Molecular dynamics simulation

For MD simulations of the coarse-grained DMPC bilayer, we used gromacs version 202270 and the Martini 342,71 model (see Supplementary Fig. 14b, c for a sketch). A bilayer of \(2\times 225\) lipids was solvated in water with \(0.15\) mol/L NaCl in a \(\sim 12\times 12\times 12\) nm3 box using the insane.py42 script. After energy minimization via gradient descent, the system was shortly equilibrated for \(0.1\) ns with \(2\) fs timestep, after which we performed a longer equilibration run with \(20\) fs time step for \(1\) μs, both in the semi-isotropic \(N{P}_{{xy}}{P}_{z}T\) ensemble, using v-rescale thermostat72 at \(310.15\) K with \(\tau=1\) ps (membrane and solvent coupled separately), and pressure couplings via Parrinello-Rahman73 at \(1\) bar with \(\tau=12\) ps and \(\kappa=3\times {10}^{-4}\) bar−1. Van der Waals interactions were handled with cutoff at \(1.1\) nm with potential-shift, Coulomb interactions via reaction field74 with r = \(1.1\) nm with a dielectric constant of \(15\) and an infinite relative reaction-field dielectric. To test whether the reaction field electrostatics in our Martini simulations underestimated the headgroup desolvation penalty in the apolar center of the bilayer, we performed additional simulations with particle-mesh Ewald75 (PME) electrostatics. Apart from setting the dielectric constant to 15, we left the TPS protocol unchanged. We found that the use of PME had no discernible effect on the observed flip-flop mechanism (Supplementary Fig. 15).
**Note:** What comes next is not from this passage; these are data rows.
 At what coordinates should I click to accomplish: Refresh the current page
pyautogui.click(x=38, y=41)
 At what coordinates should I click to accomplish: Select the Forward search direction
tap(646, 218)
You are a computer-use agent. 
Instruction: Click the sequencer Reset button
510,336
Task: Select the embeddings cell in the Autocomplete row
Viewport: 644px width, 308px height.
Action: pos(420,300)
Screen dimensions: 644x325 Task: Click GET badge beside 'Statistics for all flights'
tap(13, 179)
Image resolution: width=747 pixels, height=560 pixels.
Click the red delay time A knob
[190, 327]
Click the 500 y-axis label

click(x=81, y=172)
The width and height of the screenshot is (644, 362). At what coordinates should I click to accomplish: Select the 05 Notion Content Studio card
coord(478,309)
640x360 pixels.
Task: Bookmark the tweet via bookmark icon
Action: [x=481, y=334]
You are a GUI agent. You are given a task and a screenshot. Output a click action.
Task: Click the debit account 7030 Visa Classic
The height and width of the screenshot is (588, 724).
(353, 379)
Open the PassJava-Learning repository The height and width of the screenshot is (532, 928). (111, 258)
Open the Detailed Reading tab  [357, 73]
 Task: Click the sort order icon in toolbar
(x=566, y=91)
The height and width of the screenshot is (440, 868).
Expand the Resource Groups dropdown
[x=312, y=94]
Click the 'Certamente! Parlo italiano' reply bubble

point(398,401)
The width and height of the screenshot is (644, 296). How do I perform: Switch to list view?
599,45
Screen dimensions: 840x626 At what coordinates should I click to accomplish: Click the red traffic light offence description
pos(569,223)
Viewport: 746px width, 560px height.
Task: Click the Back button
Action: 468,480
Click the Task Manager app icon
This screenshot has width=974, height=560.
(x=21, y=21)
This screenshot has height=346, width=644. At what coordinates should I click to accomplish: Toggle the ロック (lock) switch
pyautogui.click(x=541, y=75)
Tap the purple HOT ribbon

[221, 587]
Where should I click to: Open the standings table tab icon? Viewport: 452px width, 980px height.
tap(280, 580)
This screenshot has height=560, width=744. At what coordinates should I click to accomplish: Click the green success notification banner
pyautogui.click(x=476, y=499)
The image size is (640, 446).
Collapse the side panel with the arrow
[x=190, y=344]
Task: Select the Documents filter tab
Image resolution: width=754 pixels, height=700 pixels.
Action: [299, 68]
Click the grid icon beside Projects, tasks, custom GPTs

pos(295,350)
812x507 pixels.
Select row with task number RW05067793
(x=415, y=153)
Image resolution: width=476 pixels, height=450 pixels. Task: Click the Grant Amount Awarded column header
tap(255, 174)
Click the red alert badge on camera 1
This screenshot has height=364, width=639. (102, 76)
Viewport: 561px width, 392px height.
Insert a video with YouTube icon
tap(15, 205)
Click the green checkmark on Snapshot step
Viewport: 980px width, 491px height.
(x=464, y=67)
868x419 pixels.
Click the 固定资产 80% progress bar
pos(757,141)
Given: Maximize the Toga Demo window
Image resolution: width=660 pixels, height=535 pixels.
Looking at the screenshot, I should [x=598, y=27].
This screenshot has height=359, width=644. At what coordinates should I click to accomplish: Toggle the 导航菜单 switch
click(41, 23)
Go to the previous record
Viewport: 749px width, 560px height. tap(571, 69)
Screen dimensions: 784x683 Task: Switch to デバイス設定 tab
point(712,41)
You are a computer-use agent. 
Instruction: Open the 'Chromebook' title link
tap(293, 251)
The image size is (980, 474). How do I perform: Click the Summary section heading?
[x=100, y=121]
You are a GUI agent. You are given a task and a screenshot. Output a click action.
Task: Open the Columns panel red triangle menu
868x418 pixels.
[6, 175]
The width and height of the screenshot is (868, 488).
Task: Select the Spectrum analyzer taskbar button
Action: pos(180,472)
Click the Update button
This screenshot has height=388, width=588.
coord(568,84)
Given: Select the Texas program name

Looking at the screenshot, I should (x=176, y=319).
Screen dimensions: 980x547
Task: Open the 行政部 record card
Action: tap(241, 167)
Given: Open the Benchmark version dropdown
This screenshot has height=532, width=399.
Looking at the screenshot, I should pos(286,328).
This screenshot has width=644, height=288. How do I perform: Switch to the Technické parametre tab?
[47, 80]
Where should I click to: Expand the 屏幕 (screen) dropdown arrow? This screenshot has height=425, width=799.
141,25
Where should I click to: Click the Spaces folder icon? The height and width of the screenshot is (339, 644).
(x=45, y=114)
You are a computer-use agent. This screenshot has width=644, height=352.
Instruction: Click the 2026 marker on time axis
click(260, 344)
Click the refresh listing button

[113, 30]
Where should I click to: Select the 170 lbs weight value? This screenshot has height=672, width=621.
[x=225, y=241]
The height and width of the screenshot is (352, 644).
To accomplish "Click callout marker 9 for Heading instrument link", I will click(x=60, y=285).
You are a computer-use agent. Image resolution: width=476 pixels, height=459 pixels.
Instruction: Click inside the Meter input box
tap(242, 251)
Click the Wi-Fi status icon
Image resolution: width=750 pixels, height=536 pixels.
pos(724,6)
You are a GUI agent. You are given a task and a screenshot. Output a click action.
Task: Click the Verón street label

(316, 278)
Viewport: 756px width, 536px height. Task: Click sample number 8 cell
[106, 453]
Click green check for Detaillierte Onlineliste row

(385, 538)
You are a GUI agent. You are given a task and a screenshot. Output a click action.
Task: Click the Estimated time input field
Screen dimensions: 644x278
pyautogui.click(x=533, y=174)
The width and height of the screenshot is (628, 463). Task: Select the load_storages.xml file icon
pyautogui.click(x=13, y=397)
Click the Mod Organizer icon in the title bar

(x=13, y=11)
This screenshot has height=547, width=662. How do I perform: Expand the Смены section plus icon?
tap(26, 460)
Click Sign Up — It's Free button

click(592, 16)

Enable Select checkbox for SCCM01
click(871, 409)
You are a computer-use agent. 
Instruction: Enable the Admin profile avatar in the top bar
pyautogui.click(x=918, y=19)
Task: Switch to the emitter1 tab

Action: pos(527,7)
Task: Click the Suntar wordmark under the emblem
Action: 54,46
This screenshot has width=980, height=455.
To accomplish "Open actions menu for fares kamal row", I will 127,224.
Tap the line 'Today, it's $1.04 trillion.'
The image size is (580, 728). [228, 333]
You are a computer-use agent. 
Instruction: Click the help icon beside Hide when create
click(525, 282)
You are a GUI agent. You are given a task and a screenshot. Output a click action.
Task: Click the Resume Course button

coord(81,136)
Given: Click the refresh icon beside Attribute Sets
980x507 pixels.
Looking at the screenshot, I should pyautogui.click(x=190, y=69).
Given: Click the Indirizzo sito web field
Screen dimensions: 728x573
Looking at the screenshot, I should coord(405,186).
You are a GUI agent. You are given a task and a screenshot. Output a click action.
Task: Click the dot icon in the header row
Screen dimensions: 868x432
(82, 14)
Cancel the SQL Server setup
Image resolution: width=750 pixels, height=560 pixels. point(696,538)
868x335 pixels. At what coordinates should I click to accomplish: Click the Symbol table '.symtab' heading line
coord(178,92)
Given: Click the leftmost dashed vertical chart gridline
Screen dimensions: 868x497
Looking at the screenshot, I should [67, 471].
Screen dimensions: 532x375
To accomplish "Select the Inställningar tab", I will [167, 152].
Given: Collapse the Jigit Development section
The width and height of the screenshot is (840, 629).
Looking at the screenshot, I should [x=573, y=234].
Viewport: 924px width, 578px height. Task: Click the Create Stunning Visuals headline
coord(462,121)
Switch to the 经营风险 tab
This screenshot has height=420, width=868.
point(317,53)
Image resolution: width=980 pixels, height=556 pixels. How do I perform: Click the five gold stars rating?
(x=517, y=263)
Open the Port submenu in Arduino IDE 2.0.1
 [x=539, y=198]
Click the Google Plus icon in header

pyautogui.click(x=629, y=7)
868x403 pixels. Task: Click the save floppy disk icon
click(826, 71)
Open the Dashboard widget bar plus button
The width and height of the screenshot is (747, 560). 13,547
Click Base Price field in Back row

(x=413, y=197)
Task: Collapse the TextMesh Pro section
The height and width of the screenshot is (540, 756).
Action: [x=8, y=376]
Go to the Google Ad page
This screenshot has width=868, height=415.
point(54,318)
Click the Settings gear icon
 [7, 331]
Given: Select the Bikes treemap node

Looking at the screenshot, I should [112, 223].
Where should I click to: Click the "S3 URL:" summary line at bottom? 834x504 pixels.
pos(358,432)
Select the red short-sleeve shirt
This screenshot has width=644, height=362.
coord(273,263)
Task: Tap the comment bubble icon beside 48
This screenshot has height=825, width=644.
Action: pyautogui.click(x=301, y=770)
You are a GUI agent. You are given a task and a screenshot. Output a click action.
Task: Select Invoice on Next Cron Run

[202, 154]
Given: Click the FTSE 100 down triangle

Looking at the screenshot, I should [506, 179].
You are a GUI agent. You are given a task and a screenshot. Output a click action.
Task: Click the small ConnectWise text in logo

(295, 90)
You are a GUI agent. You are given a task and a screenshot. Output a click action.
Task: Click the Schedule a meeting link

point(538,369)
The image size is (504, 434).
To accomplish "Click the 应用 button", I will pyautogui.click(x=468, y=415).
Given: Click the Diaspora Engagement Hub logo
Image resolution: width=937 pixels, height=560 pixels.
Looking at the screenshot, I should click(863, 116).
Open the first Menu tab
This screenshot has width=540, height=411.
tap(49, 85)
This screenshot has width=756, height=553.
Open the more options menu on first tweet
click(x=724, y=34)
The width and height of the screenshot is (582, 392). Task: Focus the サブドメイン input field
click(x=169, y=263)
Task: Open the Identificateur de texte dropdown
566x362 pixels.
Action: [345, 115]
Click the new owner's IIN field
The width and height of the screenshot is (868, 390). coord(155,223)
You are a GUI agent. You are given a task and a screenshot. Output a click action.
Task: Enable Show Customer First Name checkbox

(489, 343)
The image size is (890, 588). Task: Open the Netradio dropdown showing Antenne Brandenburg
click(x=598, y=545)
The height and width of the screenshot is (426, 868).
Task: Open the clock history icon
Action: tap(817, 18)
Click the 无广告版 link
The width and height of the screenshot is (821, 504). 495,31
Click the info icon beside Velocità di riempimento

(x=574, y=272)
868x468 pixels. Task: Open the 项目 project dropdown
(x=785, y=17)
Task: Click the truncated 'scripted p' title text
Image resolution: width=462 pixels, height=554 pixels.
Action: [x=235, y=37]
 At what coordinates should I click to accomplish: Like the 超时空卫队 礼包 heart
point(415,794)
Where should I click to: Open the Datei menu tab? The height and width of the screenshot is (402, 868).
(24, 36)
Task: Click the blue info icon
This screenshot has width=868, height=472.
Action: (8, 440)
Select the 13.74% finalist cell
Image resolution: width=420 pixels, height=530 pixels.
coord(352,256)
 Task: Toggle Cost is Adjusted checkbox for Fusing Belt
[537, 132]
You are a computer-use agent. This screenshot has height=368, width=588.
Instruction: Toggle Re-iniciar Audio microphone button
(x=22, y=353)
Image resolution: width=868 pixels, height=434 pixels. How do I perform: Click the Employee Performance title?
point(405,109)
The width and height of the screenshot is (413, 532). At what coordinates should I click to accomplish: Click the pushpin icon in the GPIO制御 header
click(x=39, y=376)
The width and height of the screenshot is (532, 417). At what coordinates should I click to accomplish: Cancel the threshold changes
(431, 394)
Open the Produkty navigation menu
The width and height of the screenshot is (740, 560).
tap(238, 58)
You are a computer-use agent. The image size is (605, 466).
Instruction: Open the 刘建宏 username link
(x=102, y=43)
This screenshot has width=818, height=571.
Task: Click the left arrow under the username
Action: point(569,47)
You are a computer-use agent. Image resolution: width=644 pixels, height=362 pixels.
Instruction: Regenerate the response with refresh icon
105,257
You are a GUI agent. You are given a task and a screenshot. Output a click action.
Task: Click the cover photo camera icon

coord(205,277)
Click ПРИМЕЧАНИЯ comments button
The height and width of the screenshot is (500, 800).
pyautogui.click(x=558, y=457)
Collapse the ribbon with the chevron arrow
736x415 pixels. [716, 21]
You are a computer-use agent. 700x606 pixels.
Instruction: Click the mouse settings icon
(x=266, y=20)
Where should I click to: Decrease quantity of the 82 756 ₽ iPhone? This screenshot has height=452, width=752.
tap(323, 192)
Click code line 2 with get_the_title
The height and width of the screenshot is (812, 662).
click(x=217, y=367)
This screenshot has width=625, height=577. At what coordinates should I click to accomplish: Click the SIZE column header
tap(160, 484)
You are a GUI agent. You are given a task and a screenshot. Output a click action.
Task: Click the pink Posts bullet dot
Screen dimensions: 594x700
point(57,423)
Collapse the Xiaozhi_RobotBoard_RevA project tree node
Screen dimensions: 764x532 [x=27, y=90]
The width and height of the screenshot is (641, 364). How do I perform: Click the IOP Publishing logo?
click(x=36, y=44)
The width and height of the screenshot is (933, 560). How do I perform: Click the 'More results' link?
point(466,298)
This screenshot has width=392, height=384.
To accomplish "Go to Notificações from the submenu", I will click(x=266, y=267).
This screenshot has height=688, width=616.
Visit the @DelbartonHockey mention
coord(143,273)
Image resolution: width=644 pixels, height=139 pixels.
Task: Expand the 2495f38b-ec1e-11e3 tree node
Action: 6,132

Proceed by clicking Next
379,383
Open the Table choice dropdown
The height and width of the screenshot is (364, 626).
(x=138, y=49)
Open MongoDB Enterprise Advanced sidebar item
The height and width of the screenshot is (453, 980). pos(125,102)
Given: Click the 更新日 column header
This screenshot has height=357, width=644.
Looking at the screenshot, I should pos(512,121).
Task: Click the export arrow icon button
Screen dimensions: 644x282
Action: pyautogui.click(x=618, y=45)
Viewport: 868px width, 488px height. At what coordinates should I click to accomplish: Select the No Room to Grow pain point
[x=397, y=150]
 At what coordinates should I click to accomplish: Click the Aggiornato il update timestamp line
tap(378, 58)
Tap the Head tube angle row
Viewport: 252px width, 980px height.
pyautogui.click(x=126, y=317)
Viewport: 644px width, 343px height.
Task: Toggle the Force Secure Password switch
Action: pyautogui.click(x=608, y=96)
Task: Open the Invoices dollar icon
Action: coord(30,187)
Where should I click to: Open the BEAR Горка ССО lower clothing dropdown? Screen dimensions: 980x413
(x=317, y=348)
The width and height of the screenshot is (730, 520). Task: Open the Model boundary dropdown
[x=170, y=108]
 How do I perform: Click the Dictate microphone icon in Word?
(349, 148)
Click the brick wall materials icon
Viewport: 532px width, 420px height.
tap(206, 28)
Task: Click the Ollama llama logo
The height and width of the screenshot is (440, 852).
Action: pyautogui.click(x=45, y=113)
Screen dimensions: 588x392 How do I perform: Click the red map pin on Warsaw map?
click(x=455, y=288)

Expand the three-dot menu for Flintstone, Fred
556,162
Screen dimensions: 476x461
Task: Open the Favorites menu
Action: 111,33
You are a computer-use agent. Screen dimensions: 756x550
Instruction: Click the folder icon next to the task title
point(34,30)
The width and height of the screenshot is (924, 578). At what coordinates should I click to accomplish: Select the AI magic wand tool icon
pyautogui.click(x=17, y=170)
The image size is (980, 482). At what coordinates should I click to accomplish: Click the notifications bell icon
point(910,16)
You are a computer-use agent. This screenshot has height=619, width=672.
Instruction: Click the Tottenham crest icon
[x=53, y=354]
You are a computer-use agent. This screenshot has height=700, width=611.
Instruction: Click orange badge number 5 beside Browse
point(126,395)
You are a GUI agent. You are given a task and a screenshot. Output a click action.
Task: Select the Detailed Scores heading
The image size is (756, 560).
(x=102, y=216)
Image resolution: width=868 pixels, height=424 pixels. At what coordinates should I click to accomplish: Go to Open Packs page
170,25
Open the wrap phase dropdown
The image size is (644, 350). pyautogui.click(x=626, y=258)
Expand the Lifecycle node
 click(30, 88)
We also built a solvated all-atom DMPC bilayer (and similarly for DSPC lipids) using CHARMM-GUI60,76, maintaining the initial a \(12\times 12\times 12\) nm3 box and using TIP3P water with \(0.15\) mol/L NaCl ions (Supplementary Fig. 14a). The double layer was modeled by the Charmm36 force field77. We also performed MD simulations of a mammalian plasma membrane mimetic. We downloaded the membrane model26,60 from the CHARM-GUI archive and doubled the membrane area, resulting in a box of size \(10.6\times 10.6\times 12\) nm3. The resulting lipid numbers and mole fractions are listed in Supplementary Table 2. The MD simulations were performed with the same aqueous solvent composition, force field, equilibration sequence, and parameters as for the other systems.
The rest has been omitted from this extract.